Better late than never : GSoC 2020

This summer (and beyond), I will be contributing to SkyhookDM under Google Summer of Code 2020 under the flagship of CERN-HSF organisation.

SkyhookDM is an open source project within the Center for Research on Open Source Software (CROSS) at the University of California Santa Cruz. Over this summer, I would be working under the guidance of project mentors Jeff LeFevre, Aaron Chu, Ivo Jimenez and Noah Watkins.

What is SkyhookDM?

To put simply, SkyhookDM is a programmable storage for databases.

What is a programmable storage?

Most of the storage systems are designed to be treated as monolithic in nature, meaning that they do not expose any details of their internal functionalities to the applications which interact with them.

As a result of this, the applications which need such functionalities often need to have these functionalities implemented in them. This is clearly a case of extra work being done, when such a functionality could have been found lower in the stack.

To counter this issue, programmable storage systems can be used, which expose the internal subsystem abstractions as interfaces to enable the creation of higher-level services via composition.

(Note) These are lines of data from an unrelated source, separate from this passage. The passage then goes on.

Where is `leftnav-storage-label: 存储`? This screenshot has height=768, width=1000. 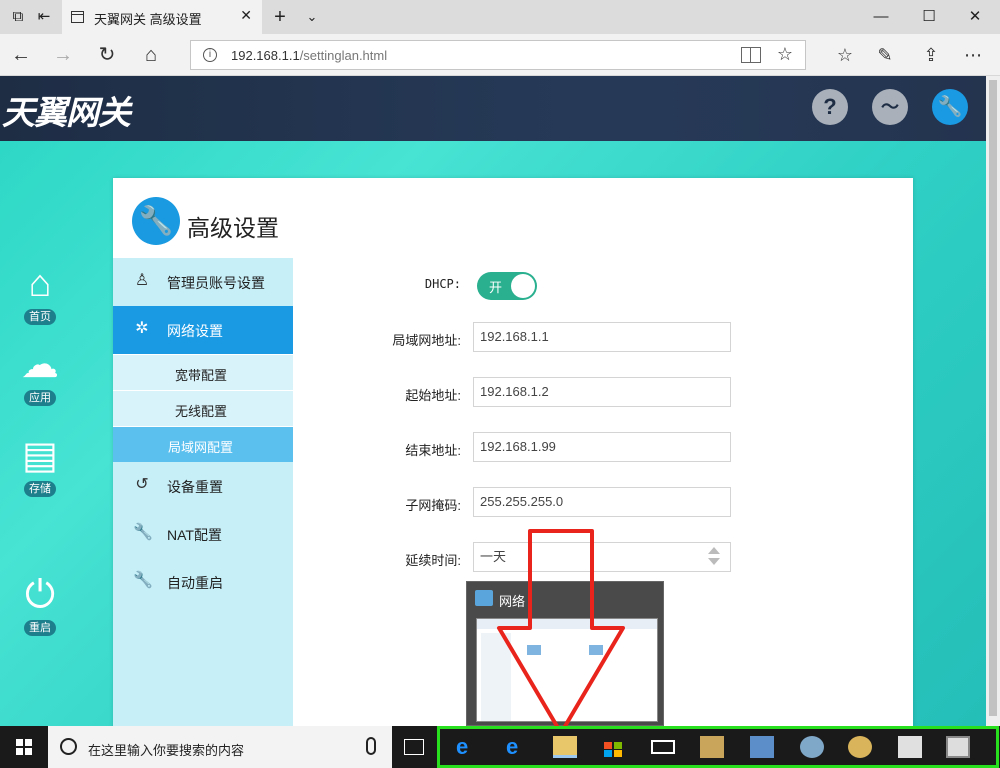 leftnav-storage-label: 存储 is located at coordinates (40, 489). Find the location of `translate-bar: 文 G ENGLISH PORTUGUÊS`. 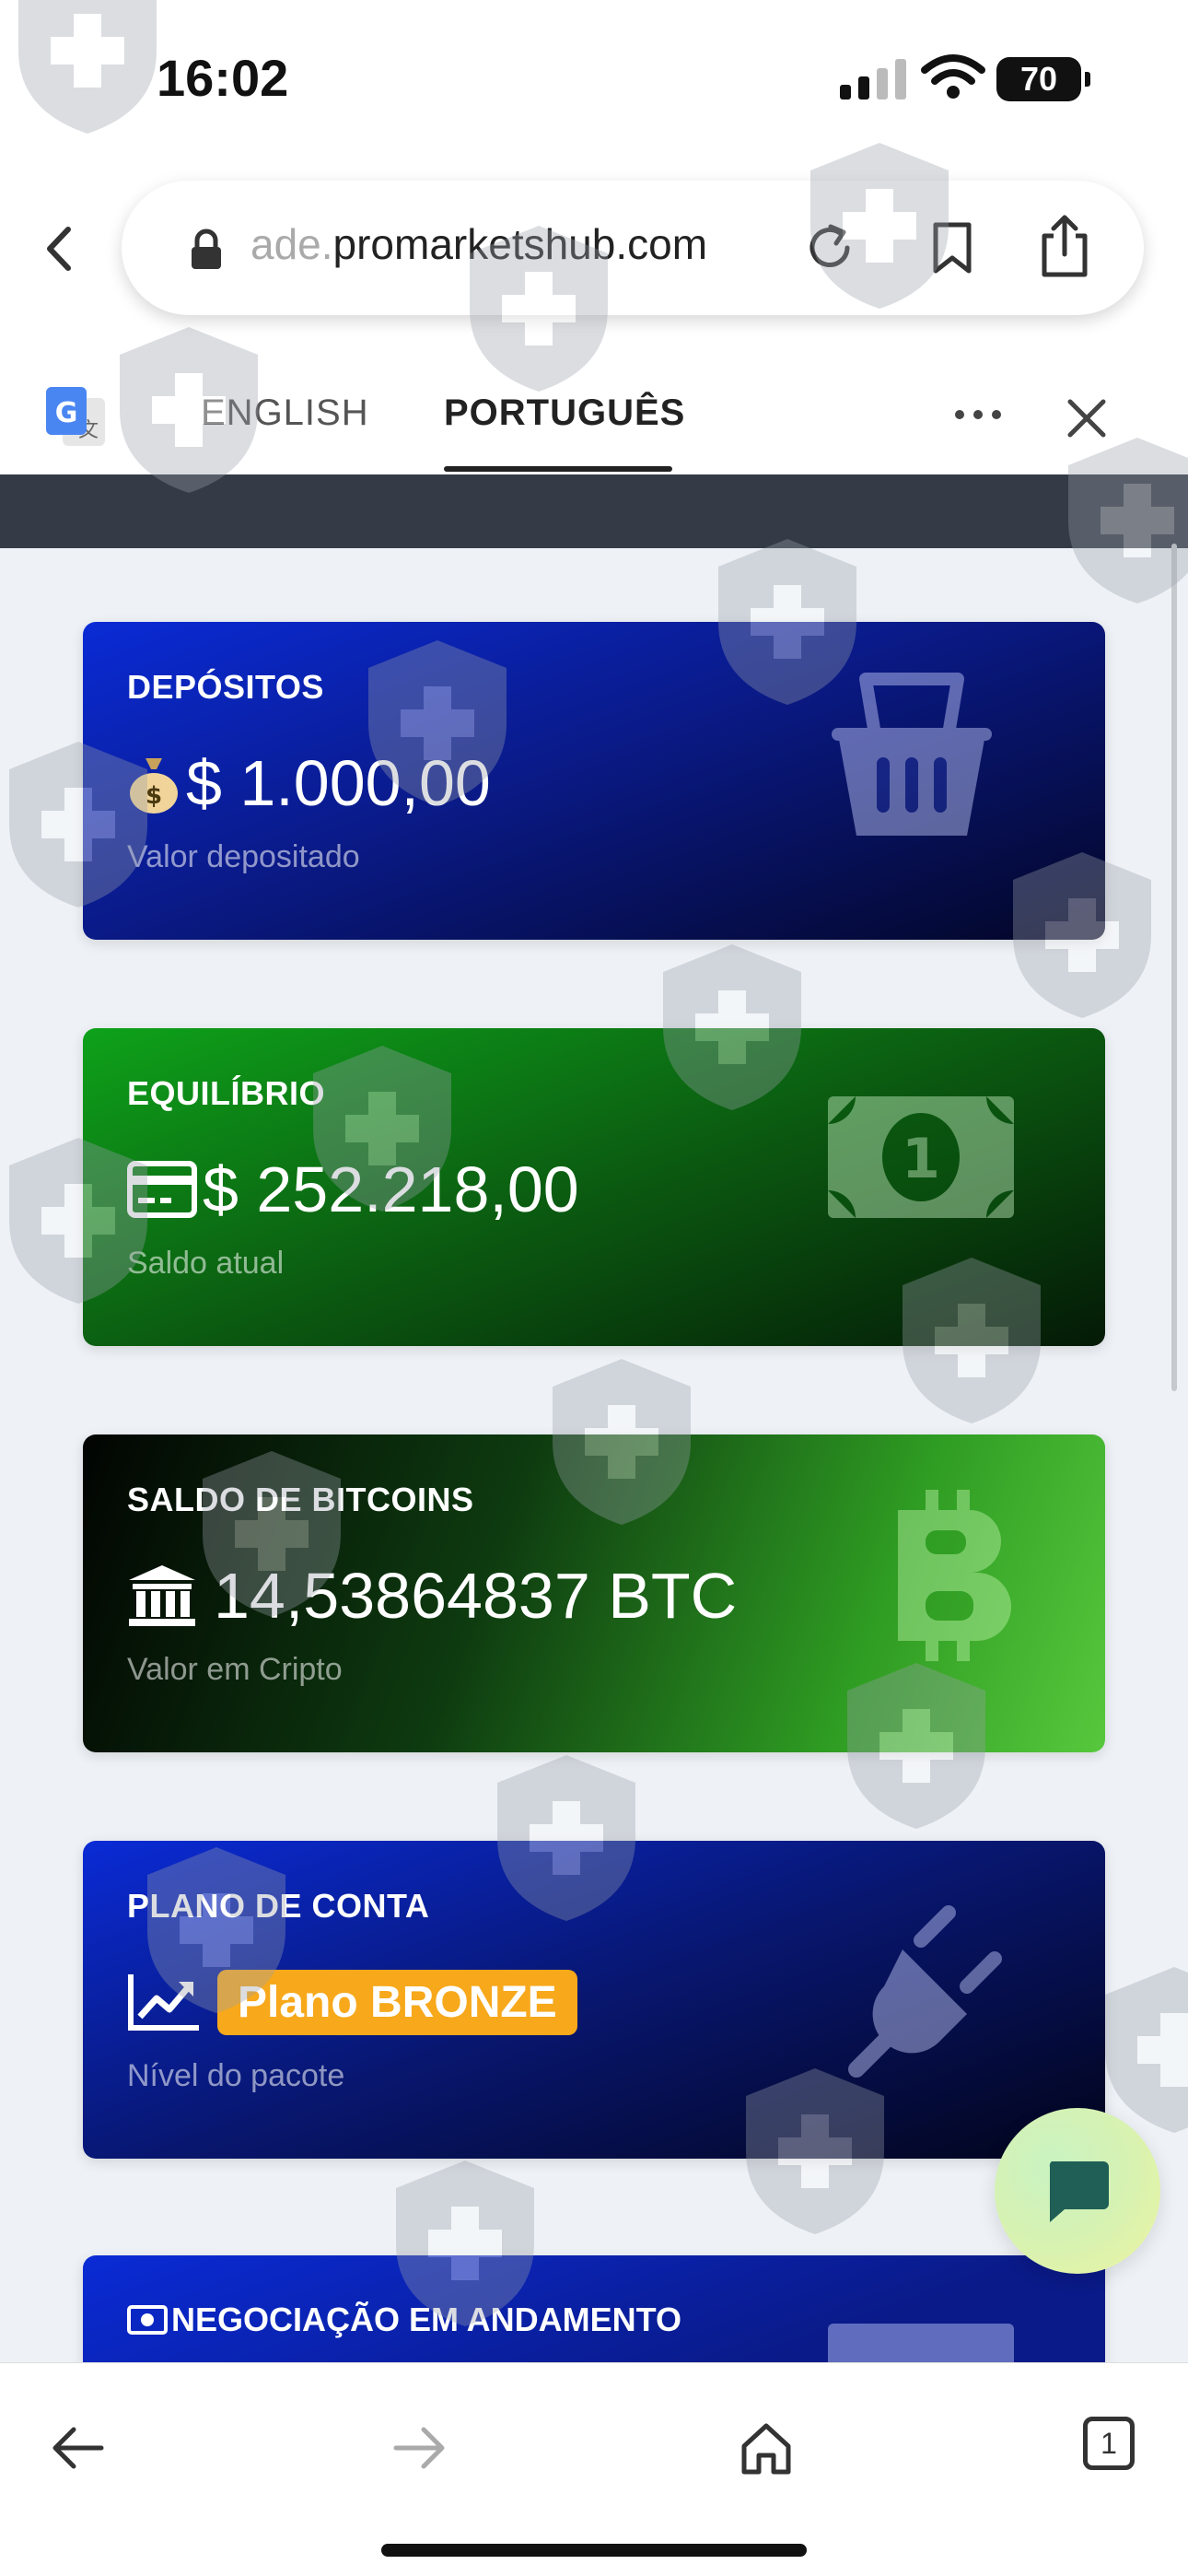

translate-bar: 文 G ENGLISH PORTUGUÊS is located at coordinates (594, 416).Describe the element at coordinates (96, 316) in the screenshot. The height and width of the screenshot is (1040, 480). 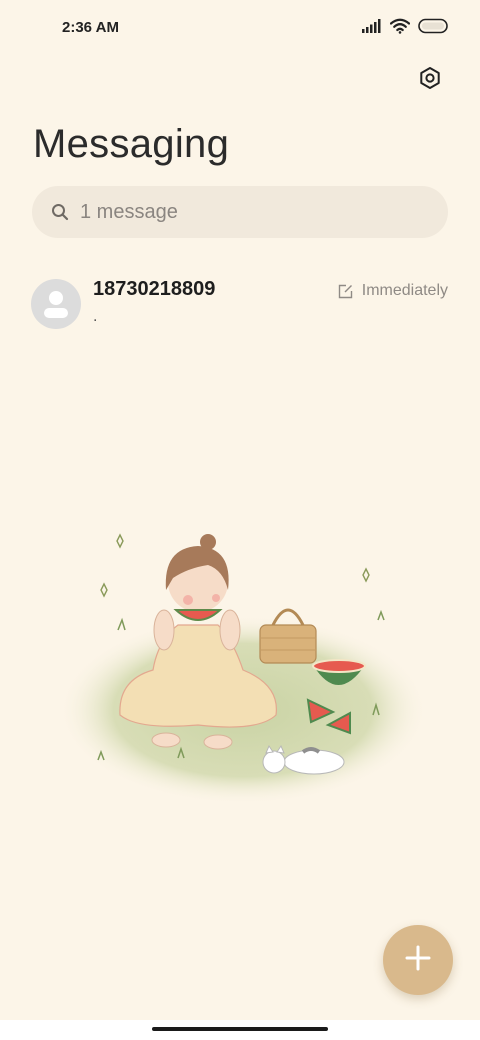
I see `conversation-snippet: .` at that location.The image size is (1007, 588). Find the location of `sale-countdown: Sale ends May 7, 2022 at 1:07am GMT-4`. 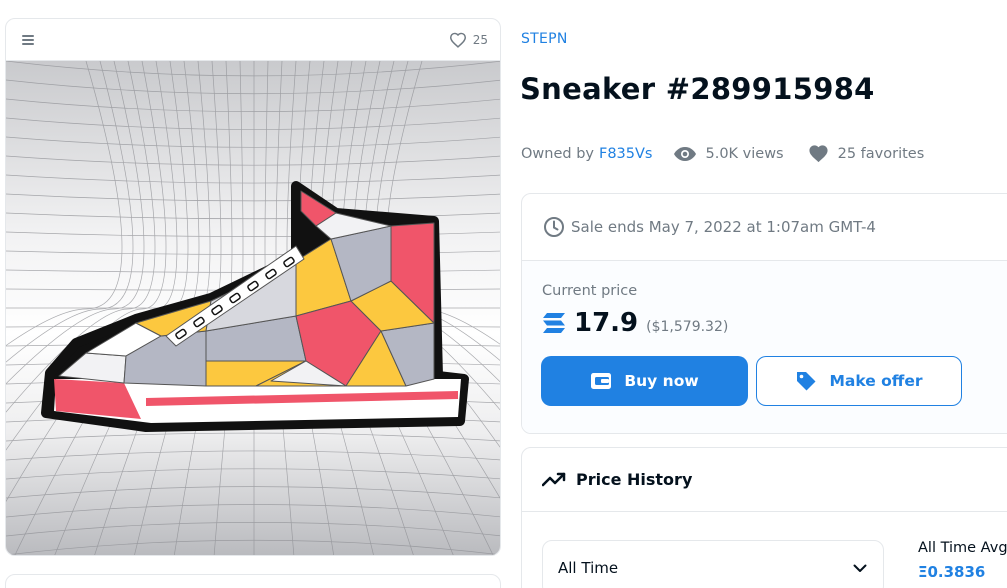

Skyhook leverages programmable storage capabilities to enable data management for elastic databases in the cloud. It is based upon the Ceph distributed object storage system, which has its origins at UC Santa Cruz. It allows data management directly within the storage layer of the distributed object storage system, in this case Ceph.

My responsibilities

Skyhook uses customised C++ object classes to offer support for offloading database operations directly to the object storage layer. The project aims to improvise and extend SkyhookDM’s capabilities by incorporating the following functionalities:

  1. GROUPBY and ORDERBY database operations: Extend current aggregation method to include GROUPBY and sort (ORDERBY) for an object’s formatted data partitions.

  2. Statistics collection: Implement a custom method for data statistics collection of an object’s formatted data partitions in form of histograms.

  3. Data compaction: Implement compaction of multiple formatted sub-partitions within an object into a single partition.

My contributions so far

Following are some of the issues I worked on (not necessarily related to proposal) to familiarise myself with the code base:

  1. Upgrade Skyhook to Ceph Nautilus #86: Skyhook is built on Ceph v12.2.13 Luminous as of now, it is to be upgraded to v14.2 Nautilus

  2. Replace deprecated functions in Apache Arrow 17 #88: Fixed some functions which were causing the build to fail when new Arrow version was released

  3. Others: #82, #97

Epilogue

Working towards and applying for this project has been an extremely productive and quality learning experience. I extend my heartfelt gratitude to my mentor Jeff LeFevre for guiding me along the process and helping me to figure things out.

I would also like to thank my mom, for being a rock-solid support system and my friends, Vanshika and DD, for nudging me into giving GSoC a second shot. (Yes, I had applied and been rejected before once, in 2018)

I feel privileged to be a part of the wonderful CROSS community and I look forward to having a fun-filled learning summer ahead!

References and Further Reading

[1] Skyhook Data Management
[2] programmability.us
[3] Skyhook architecture

Until next time. :)

Aditi

Written on May 9, 2020